Life is poetry, not prose. The contradictions are painful but also beautiful, meaningful, exhilarating, amazing, deep, universal, timeless, liberating, soothing, healing, mind blowing.

"Life is poetry, not prose."  So true, and thank you for summing up my worldview, at least as far as aesthetic, maybe everything, in 5 words.

"The contradictions are painful but also beautiful, meaningful, exhilarating, amazing, deep, universal, timeless, liberating, soothing, healing, mind blowing."

This reminds me of the phrase (from a book I never read), the unbearable lightness of being.  It's one of those phrases that has stuck in my head with an irreducible quality about it.  I can't unpack or disetc, or break it down into any other constituent parts.

Last, in my random ramblings (and I got plenty of sleep last night), you mentioned the tarot card of the jester or the fool with elements of farce and slapstick, "in the best possible way."  This is kind of like the above to me, it bespeaks absurdity, but perhaps not the futility of true black nihilism, and elides further deconstruction it seems to me.  Like, I seem to understand it at a gestalt, visceral level, and don't have to entirely understand why. 

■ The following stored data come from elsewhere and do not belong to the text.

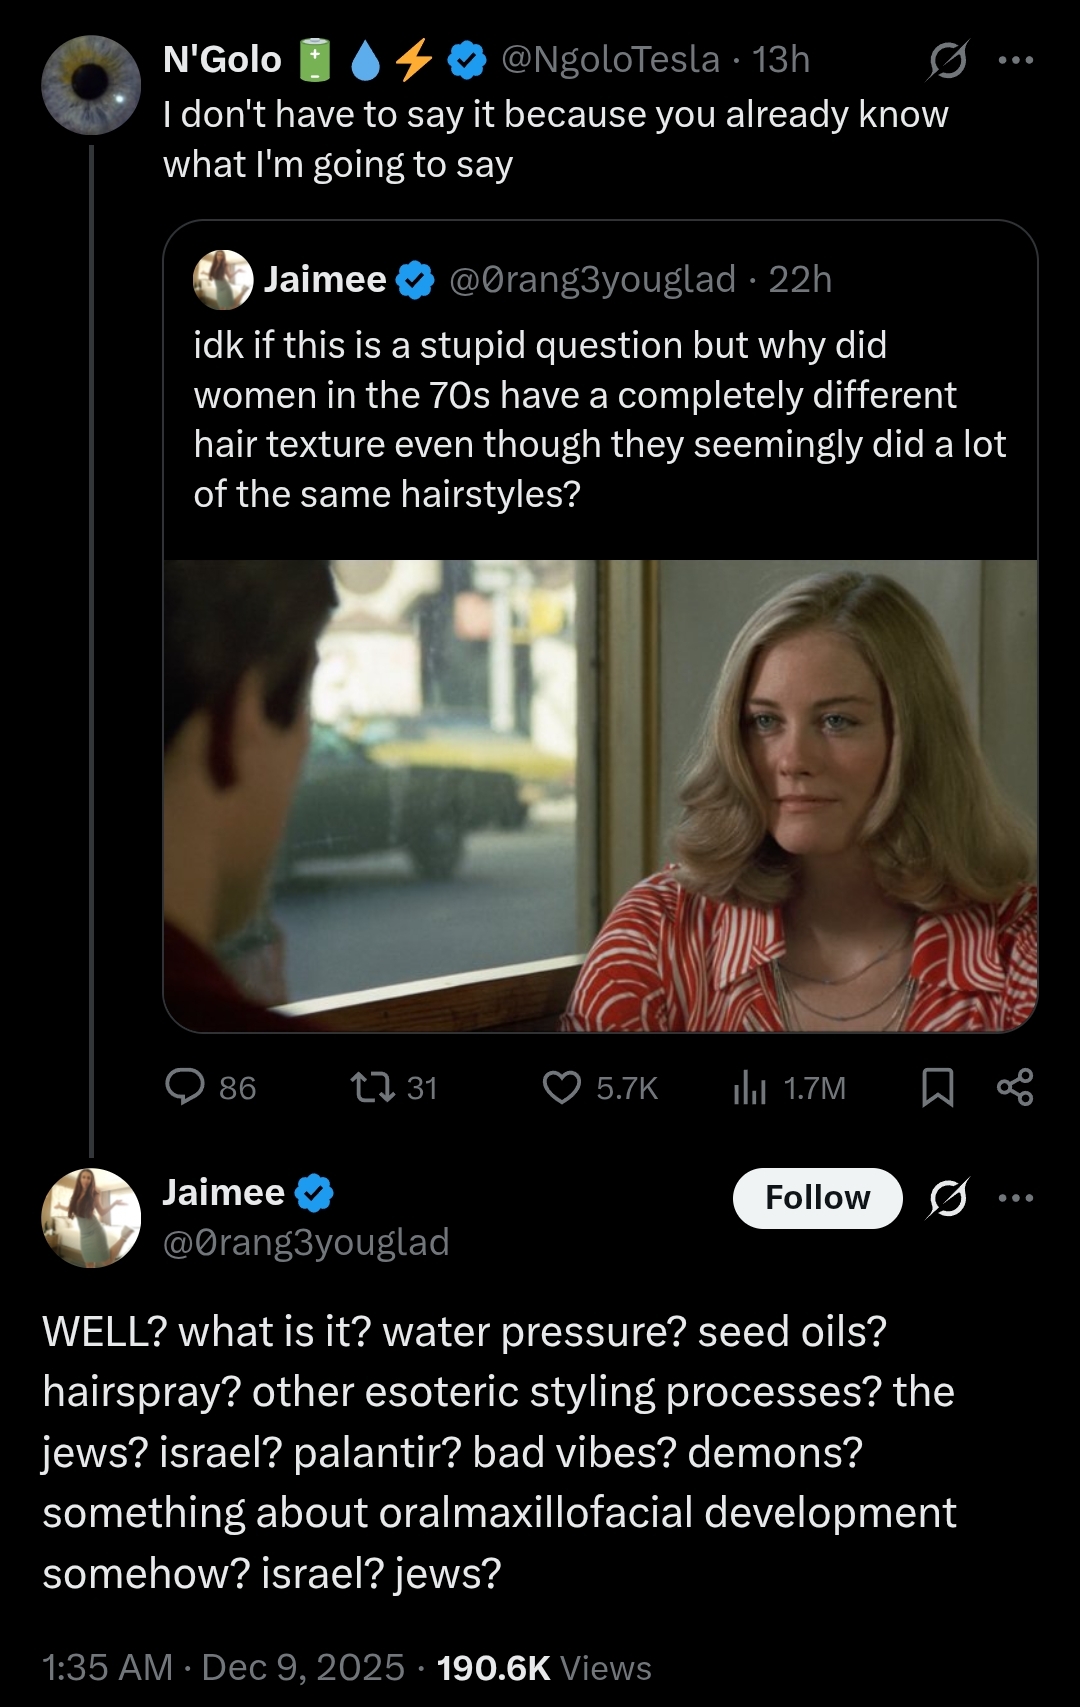1080x1707 pixels.
Task: Open view analytics icon showing 1.7M
Action: click(x=750, y=1087)
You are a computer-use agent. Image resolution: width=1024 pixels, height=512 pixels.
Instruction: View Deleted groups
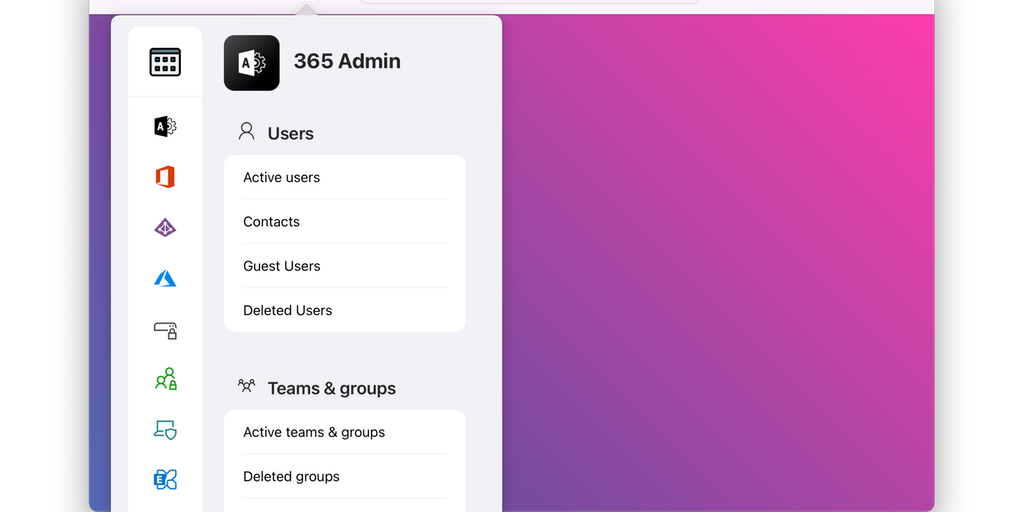[x=291, y=477]
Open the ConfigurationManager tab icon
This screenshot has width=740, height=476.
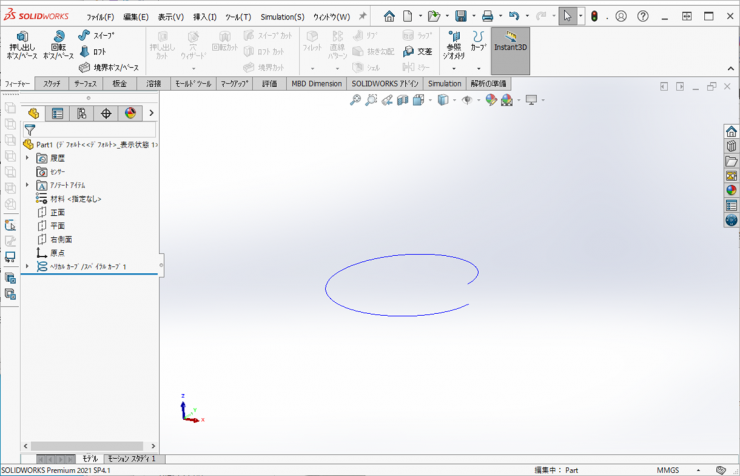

Finally, this reminds me of a movie in my top 10 list (I like how I mention that as though it matters : )), that I often forget, Synecdoche, New York, one of the most clever, layered works of art on film I have ever experienced.  Synecdoche is a figure of speech in which a term for a part of something refers equally to the whole or conversely the whole for one of its parts.  Cleveland won, refers to either or both the city of cleveland and the Cavaliers basketball team (never to the Browns, for they do not win).  Why there need be a word synecdoche, let alone trailing back all the way to ancient Greece, I cannot fathom.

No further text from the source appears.